**Directions**
Your reproduction of the entries should be exact and should contain no pictures.

Top of Provided material

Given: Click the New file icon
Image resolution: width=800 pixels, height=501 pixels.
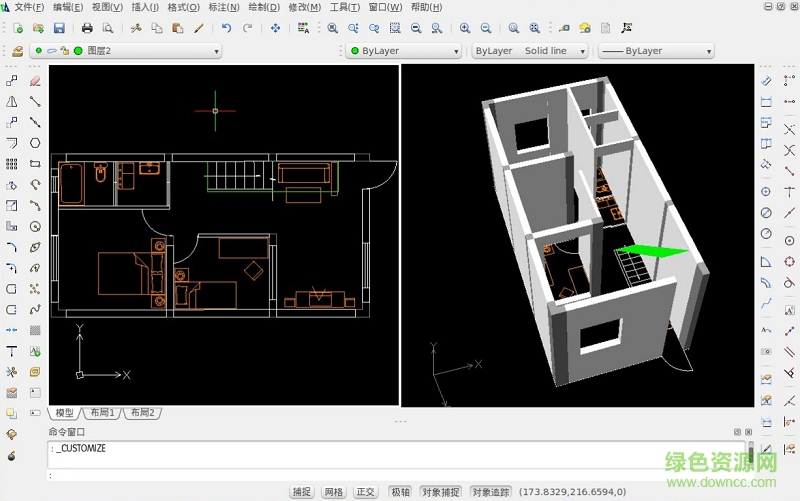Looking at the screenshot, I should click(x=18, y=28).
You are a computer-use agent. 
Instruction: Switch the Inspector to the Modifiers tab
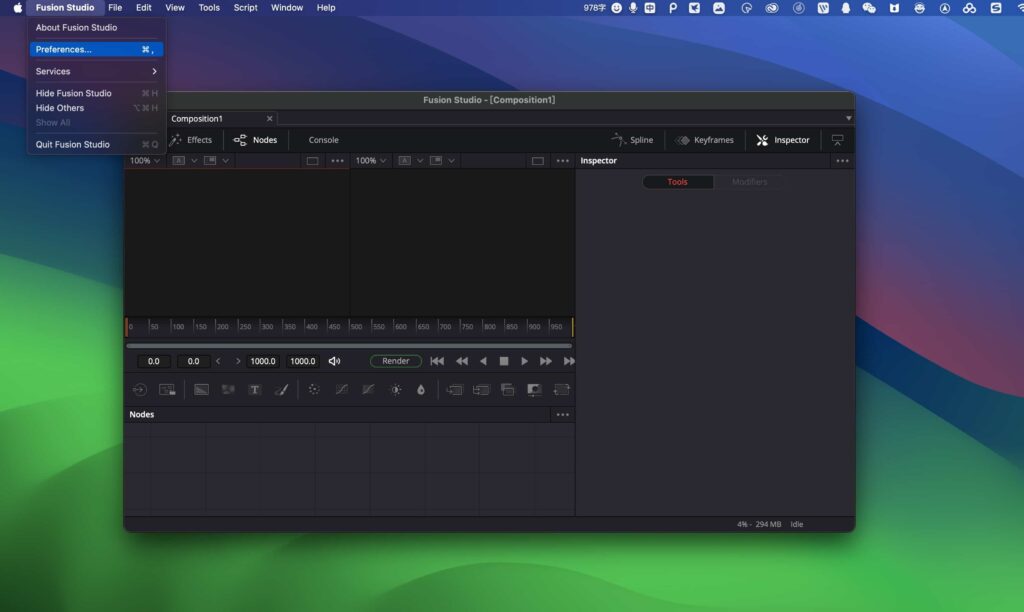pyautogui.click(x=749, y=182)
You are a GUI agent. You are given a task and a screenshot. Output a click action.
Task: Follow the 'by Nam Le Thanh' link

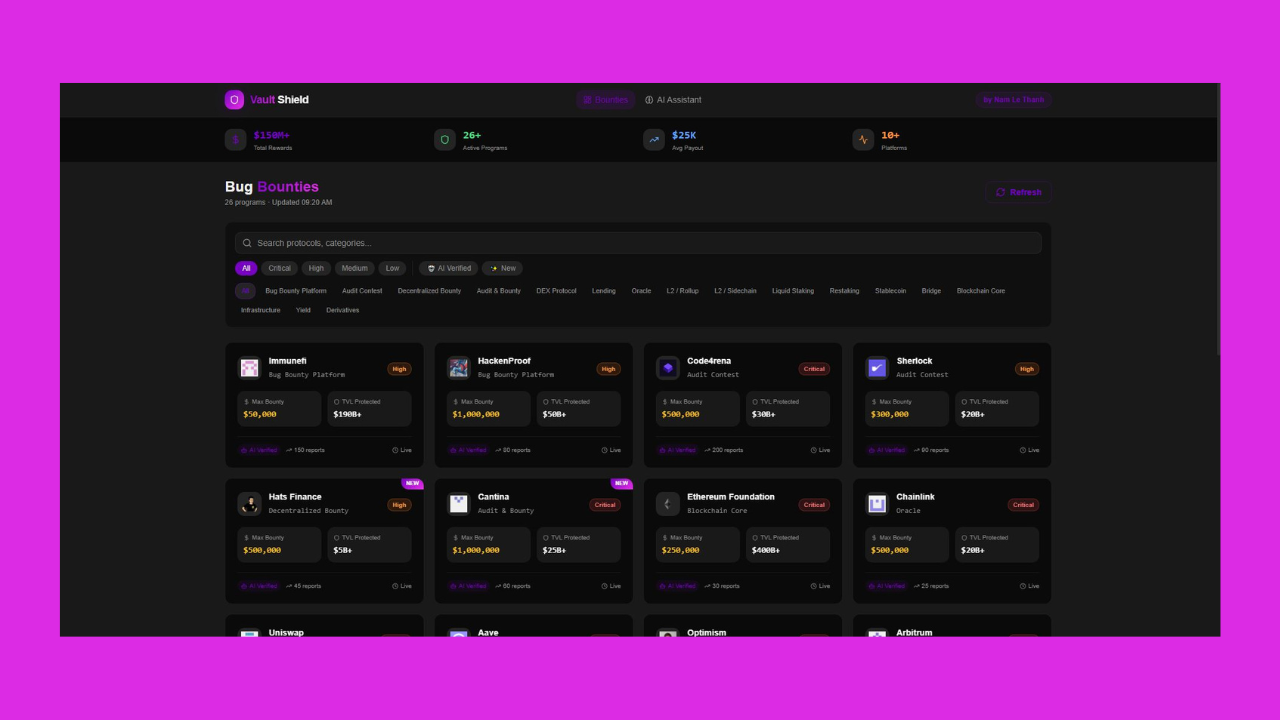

Bottom of Provided material

**Answer below**
Given: Click the New file icon
Image resolution: width=800 pixels, height=501 pixels.
Looking at the screenshot, I should click(x=18, y=28).
You are a computer-use agent. 
Instruction: Switch the Inspector to the Modifiers tab
pyautogui.click(x=749, y=182)
You are a GUI agent. You are given a task and a screenshot. Output a click action.
Task: Follow the 'by Nam Le Thanh' link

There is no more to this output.